INSTRUCTION | Write out everything from the line containing "Expand the Gain/Loss details arrow" down to the last of the items as a numbered list, skipping blank lines and leaving the pictures out.

DATA SUPPLIED |
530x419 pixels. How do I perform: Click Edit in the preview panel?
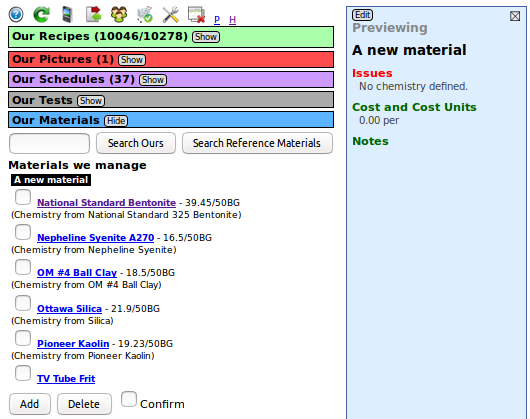tap(363, 15)
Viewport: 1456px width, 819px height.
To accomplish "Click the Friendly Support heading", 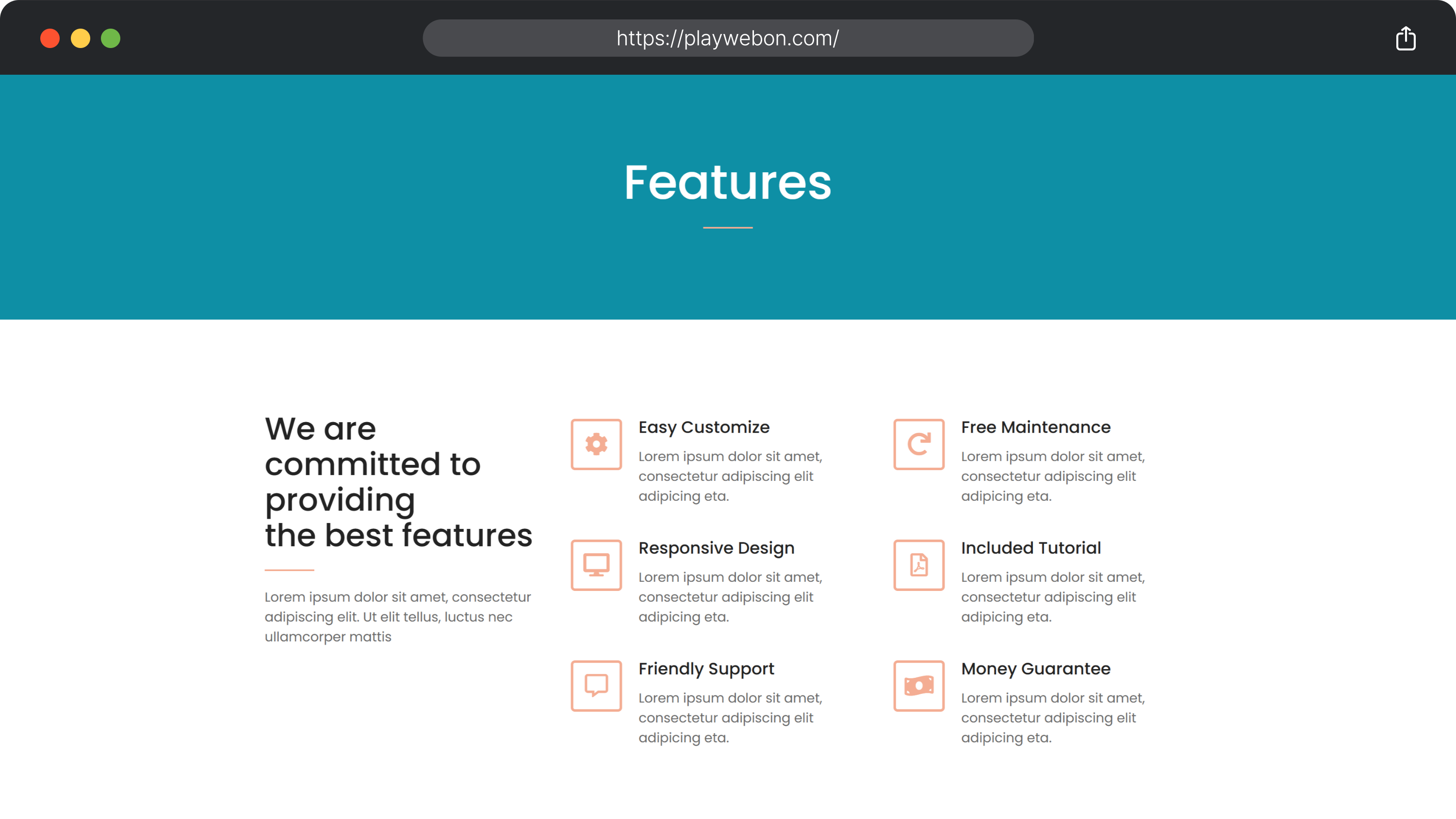I will (706, 669).
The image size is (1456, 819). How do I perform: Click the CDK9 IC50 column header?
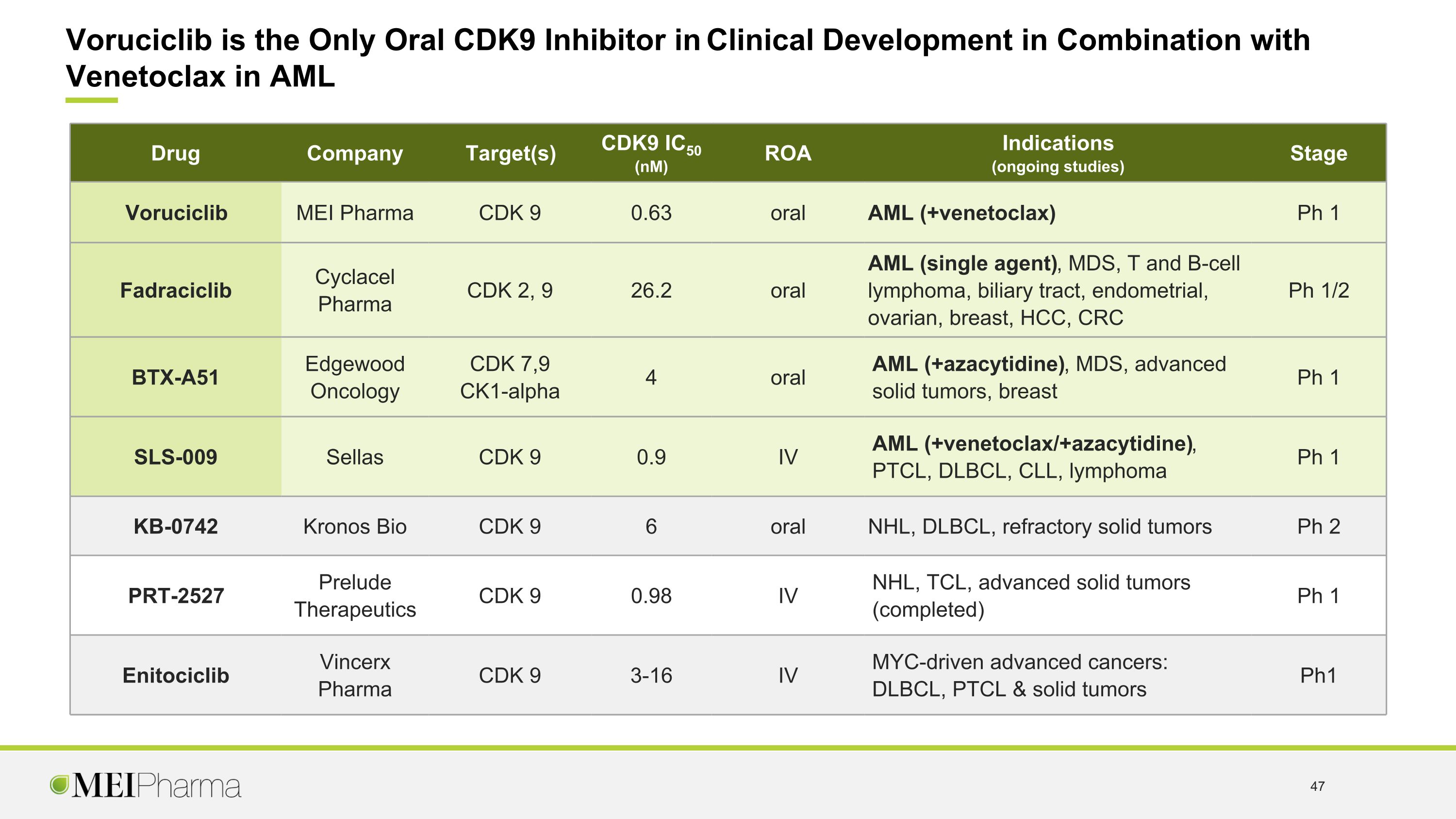pyautogui.click(x=651, y=153)
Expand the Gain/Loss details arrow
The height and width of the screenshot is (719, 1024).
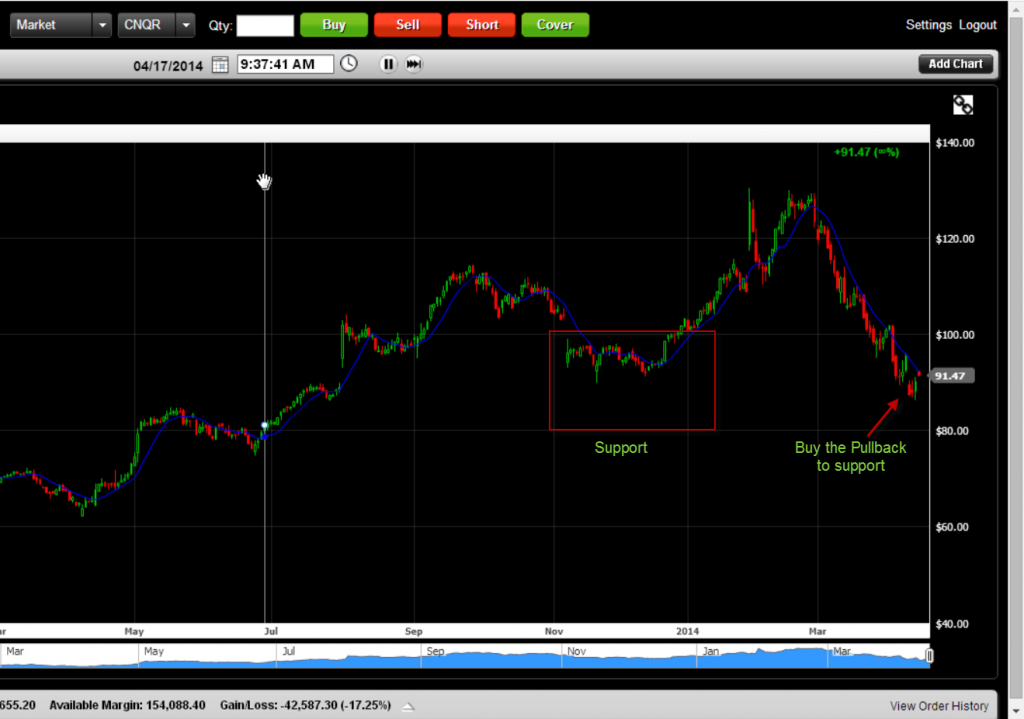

RESULT OF THE EXERCISE |
1. Expand the Gain/Loss details arrow
2. The height and width of the screenshot is (719, 1024).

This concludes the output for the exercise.